Le texte et l'extrait vidéo ci-après documentent l'ouvrage de Philippe Langlois, Les cloches d'Atlantis, musique électroacoustique et cinéma archéologie et histoire d'un art sonore, éditions mf, Paris, 2012.

Dès son premier film sonore, La petite Lise (1929), le soin accordé au placement du son se situe immédiatement dans une tentative de fusion des différents paramètres. Outre le procédé de partition rétrograde, qui est inauguré avec la collaboration de Claude Roland-Manuel pour la première fois au cinéma, le film n’en comporte pas moins un important travail sur les ambiances sonores. Par exemple, dans la séquence presque anodine où Berthier pénètre dans une scierie afin de trouver un emploi, le traitement sonore général rythme toute la scène. Le crissement des scies électriques s’organise alors, sur la base rythmique de rapides battements sourds et réguliers et des voix qui s’intercalent entre ces manifestations bruyantes.

L’apparition de la technique de la partition rétrograde, trois ans à peine après l’émergence du cinéma sonore en 1929, s’opère lorsque Jean Grémillon réalise La petite Lise sur une partition signée Claude Roland-Manuel. L’exemple de partition rétrograde intervient alors que Lise et son compagnon André arrivent au domicile d’un brocanteur juif afin de lui extorquer de l’argent en prétextant lui vendre une belle montre de famille. Le plan qu’ils ont échafaudé, pour parvenir à leurs fins, ne se déroule pas comme prévu jusqu’à verser dans le crime. Les premiers fragments de son rétrogradé correspondent avec le moment où Lise et André empruntent les escaliers qui mènent chez le brocanteur.
« Voulant camper un brocanteur oriental, Roland-Manuel, dans La petite Lise, s’était contenté de monter à rebours l’appel traditionnel : « marchand d’habit ! ». Les syllabes françaises se muaient en une sorte d’idiome exotique, du moins pour nos oreilles, ce qui était essentiel ».
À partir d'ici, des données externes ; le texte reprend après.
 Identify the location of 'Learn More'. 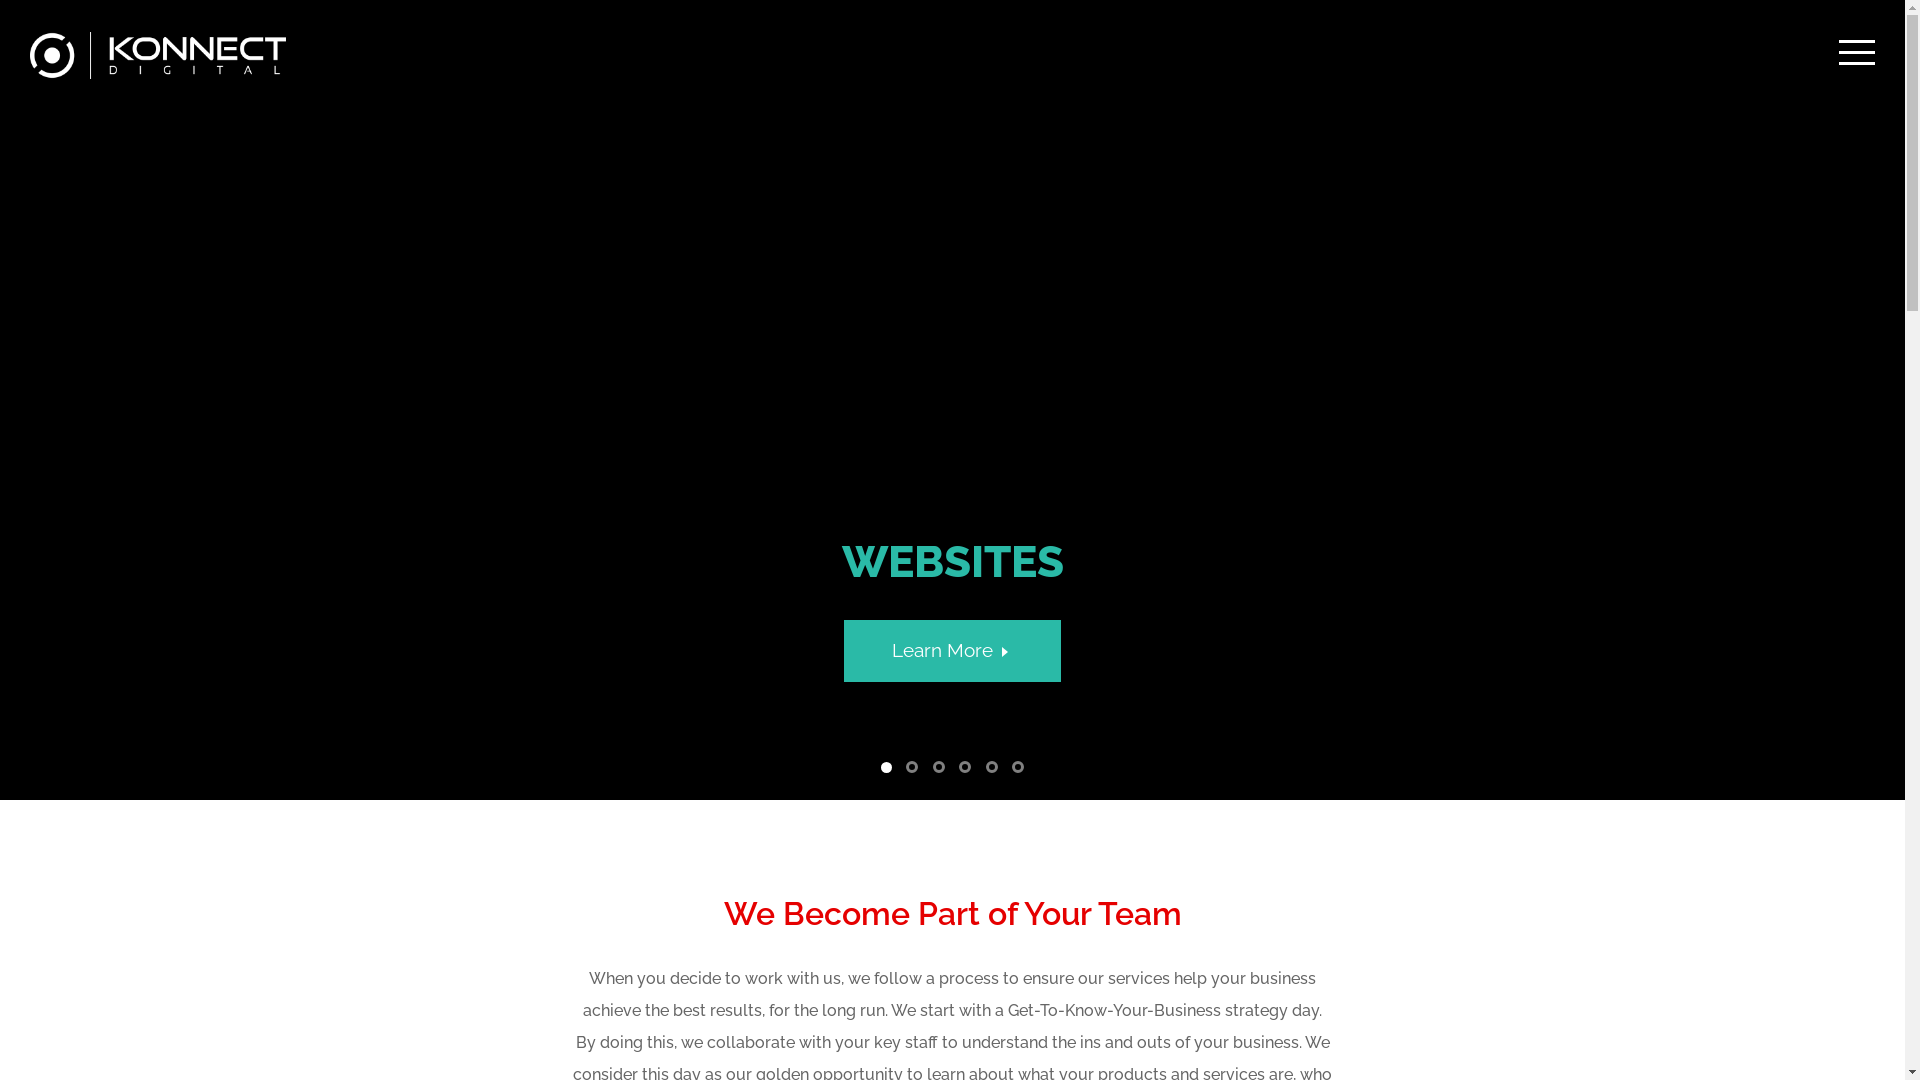
(952, 650).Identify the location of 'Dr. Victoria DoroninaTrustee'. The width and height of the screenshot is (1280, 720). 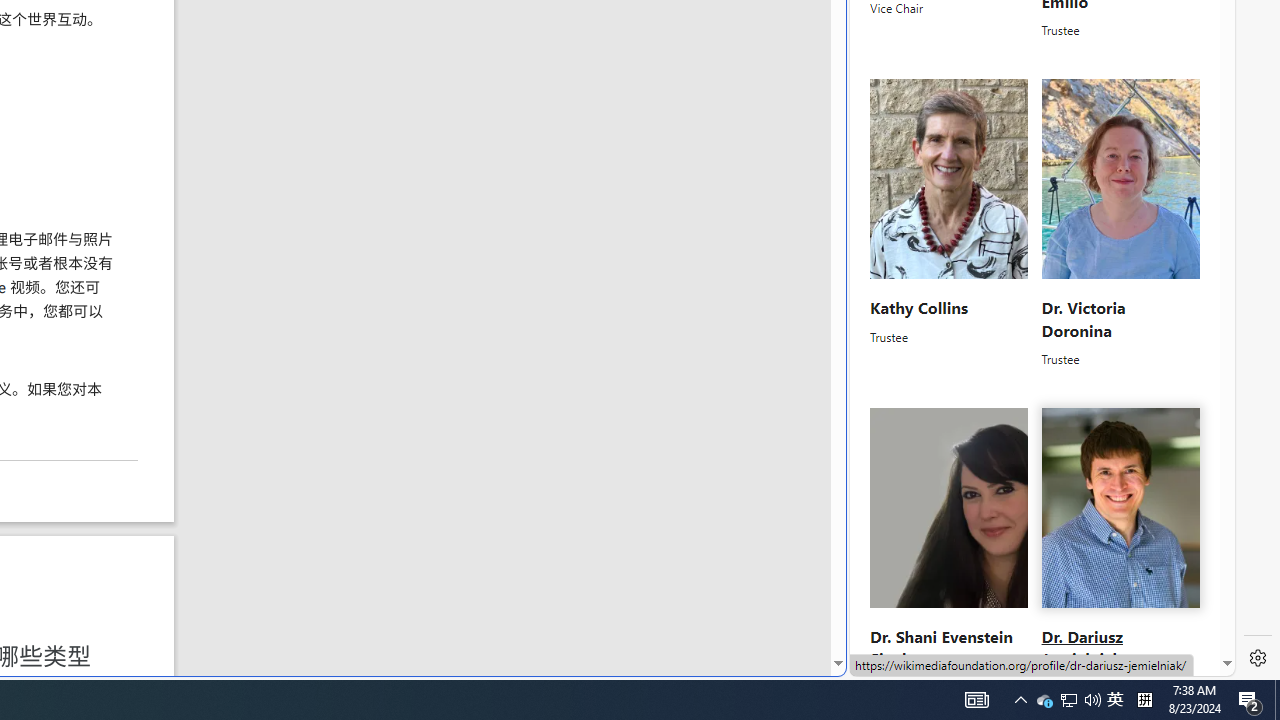
(1120, 223).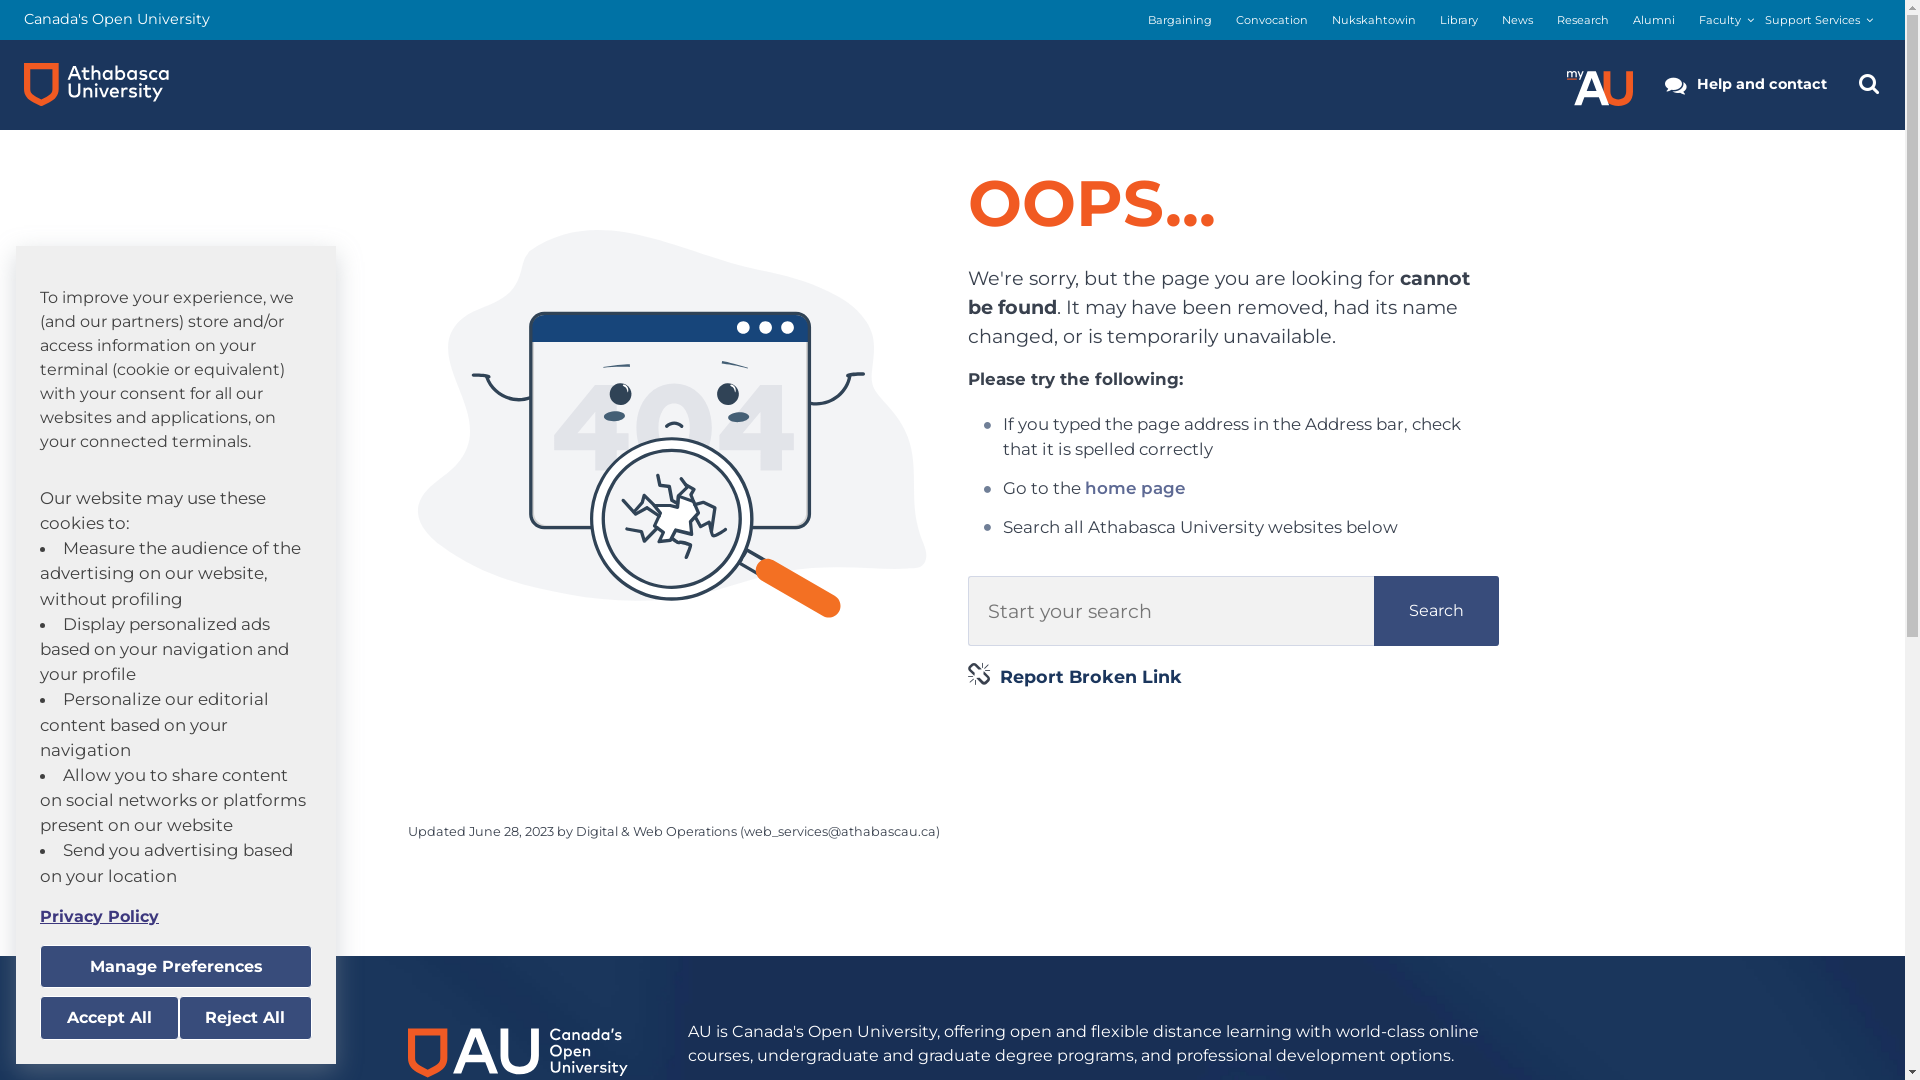 Image resolution: width=1920 pixels, height=1080 pixels. What do you see at coordinates (1812, 20) in the screenshot?
I see `'Support Services'` at bounding box center [1812, 20].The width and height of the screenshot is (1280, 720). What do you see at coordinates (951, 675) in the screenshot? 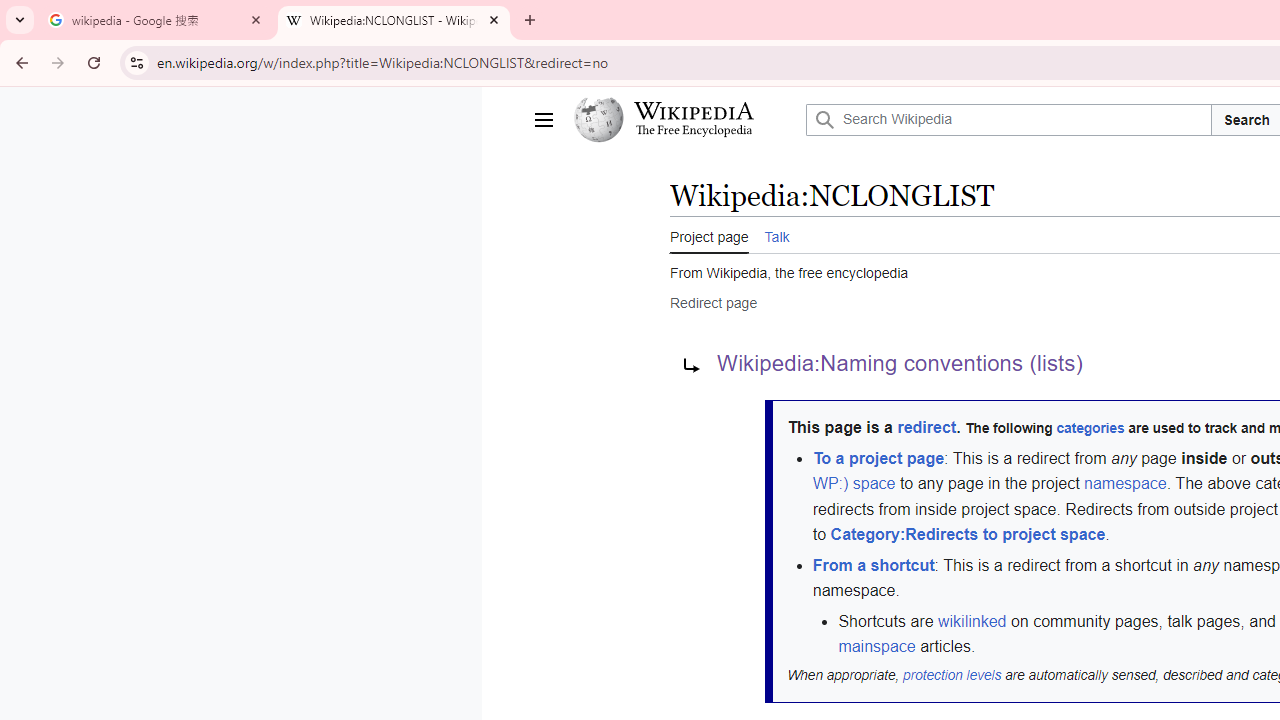
I see `'protection levels'` at bounding box center [951, 675].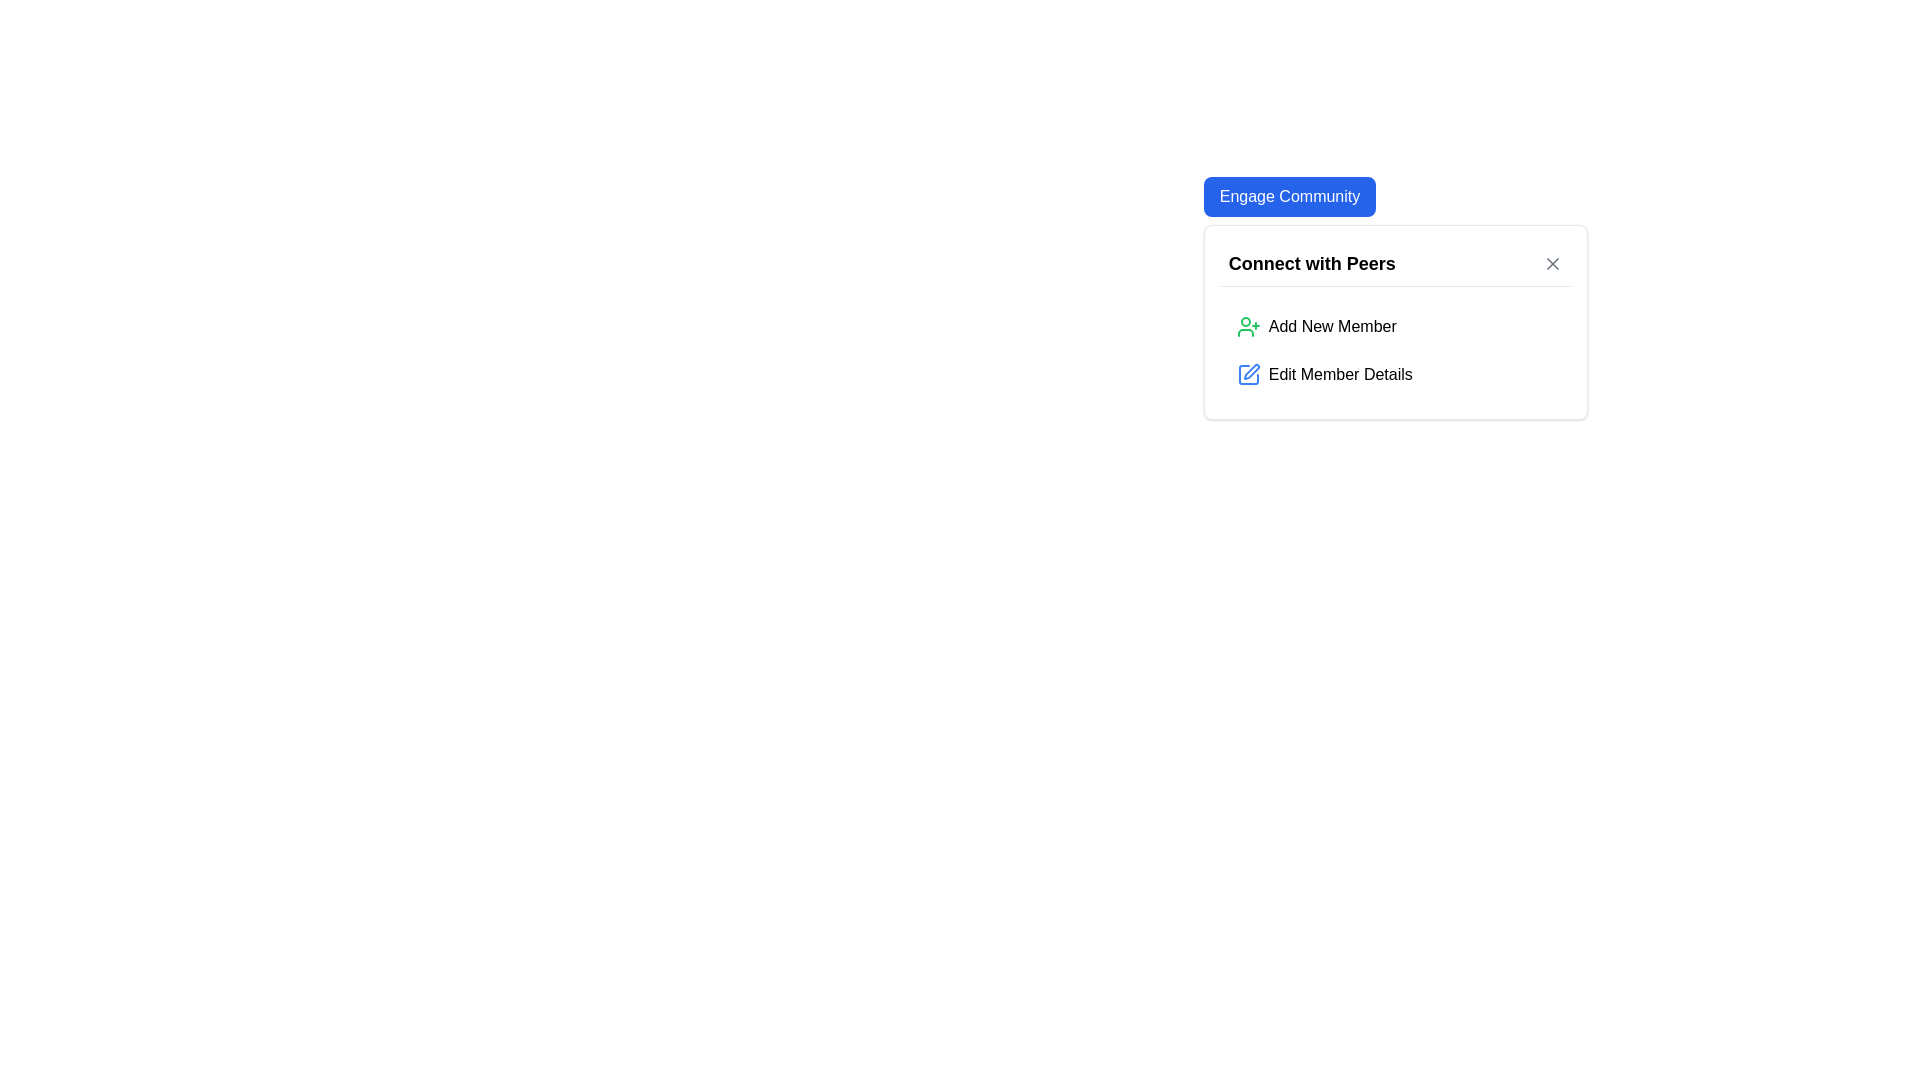 The height and width of the screenshot is (1080, 1920). I want to click on the close or cancel button represented by a small X-shaped icon located in the top-right corner of the 'Connect with Peers' section, so click(1551, 262).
La procédé de partition rétrograde réapparaît dans la séquence qui suit le meurtre, lorsque Grémillon filme Lise, seule, face à son désarroi, attablée dans un restaurant. A quelques tables de la sienne, André vient tout juste de retrouver un camarade d’enfance. La clameur de leurs retrouvailles disparaît alors peu à peu au profit de la musique rétrogradée, en même temps que le cadre se resserre sur le visage de Lise, jusqu’à former un très gros plan sur ses yeux gonflés de larmes. Le mixage permet ici de matérialiser l’éloignement du monde sonore réel, celui du restaurant, pour pénétrer de plain-pied dans un autre univers sonore, immatériel celui-ci, afin de représenter et pénétrer le trouble des pensées de Lise.

Dans cette séquence, la rétrogradation est appliquée à la partition musicale toute entière, voix et instruments y compris. Un seul motif se déploie, répété, comme autant d’obsessionnelles boucles sonores. La musique abandonne alors toute fonction diégétique liée à la situation de l’action, pour n’être entendue que par elle seule. Sur ces images, mêlées à ce son à l’envers, ouaté, la mémoire sonore de l’escalier du brocanteur refait surface, tel un sombre murmure, révélant de manière souterraine que cette musique lancinante entendue « à l’envers » peut également signifier, comme si nous nous trouvions au cœur du repentir de Lise : « si seulement il était possible, tout comme le son, de revenir en arrière, s’il était seulement possible de ne pas avoir commis ce meurtre ».